Collected data:
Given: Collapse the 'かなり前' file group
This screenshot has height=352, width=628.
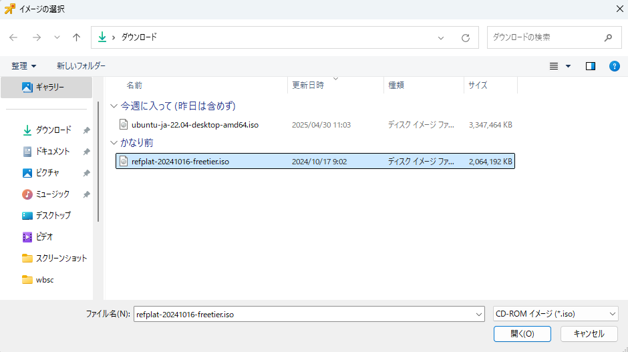Looking at the screenshot, I should pos(114,143).
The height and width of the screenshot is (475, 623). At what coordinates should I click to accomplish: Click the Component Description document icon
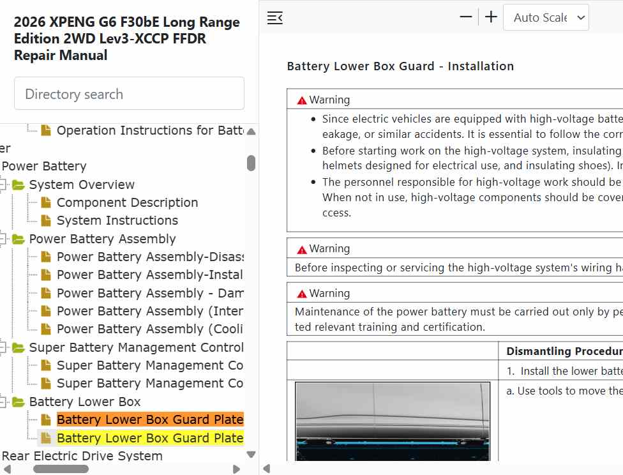click(46, 203)
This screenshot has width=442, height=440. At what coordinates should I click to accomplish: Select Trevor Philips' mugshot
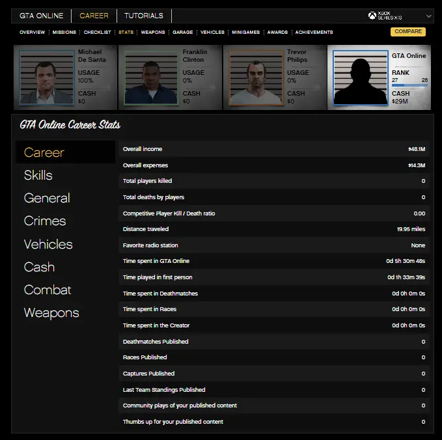(256, 77)
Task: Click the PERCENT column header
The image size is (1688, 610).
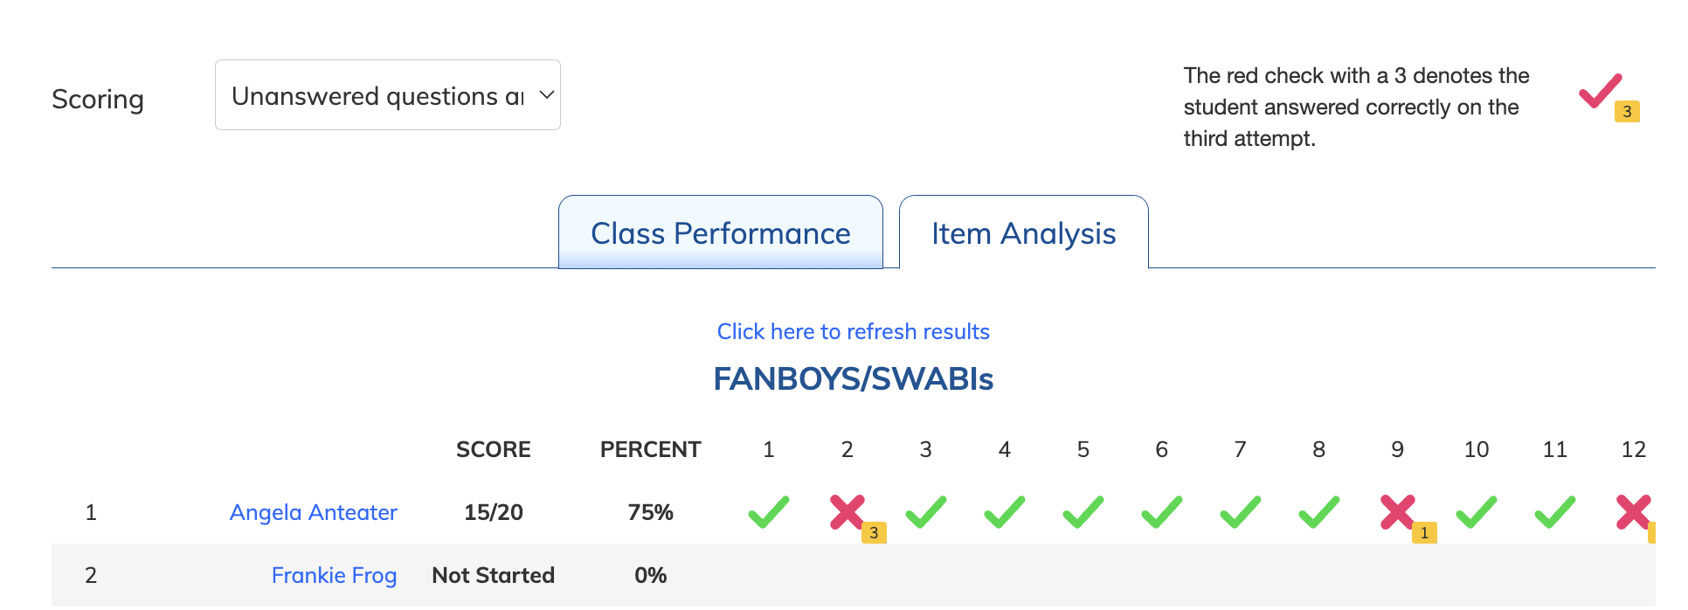Action: click(x=650, y=449)
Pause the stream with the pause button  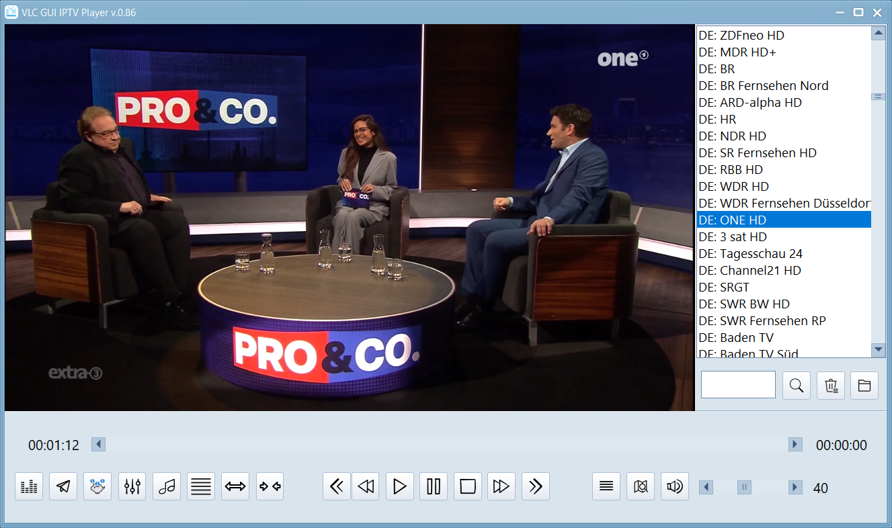point(434,486)
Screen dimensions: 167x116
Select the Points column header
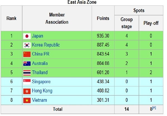click(103, 18)
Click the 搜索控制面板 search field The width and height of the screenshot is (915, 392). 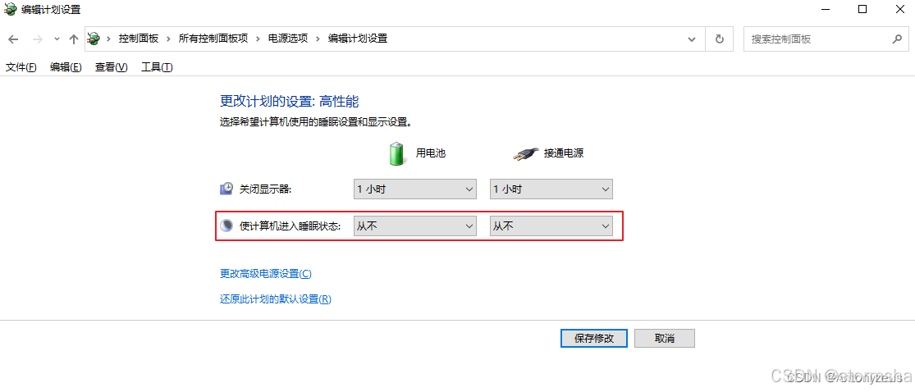[817, 39]
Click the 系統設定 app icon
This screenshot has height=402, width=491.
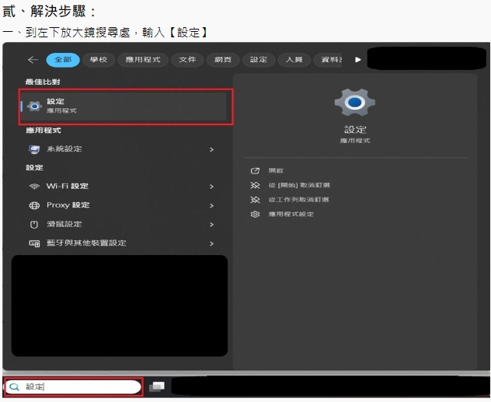33,149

### [Task to complete]
Extract, verbatim and alone, the lines from the line that contains "Click the 系統設定 app icon" to the last line of the records, inclusive; drop any picture.

### [Answer to this problem]
Click the 系統設定 app icon
This screenshot has height=402, width=491.
33,149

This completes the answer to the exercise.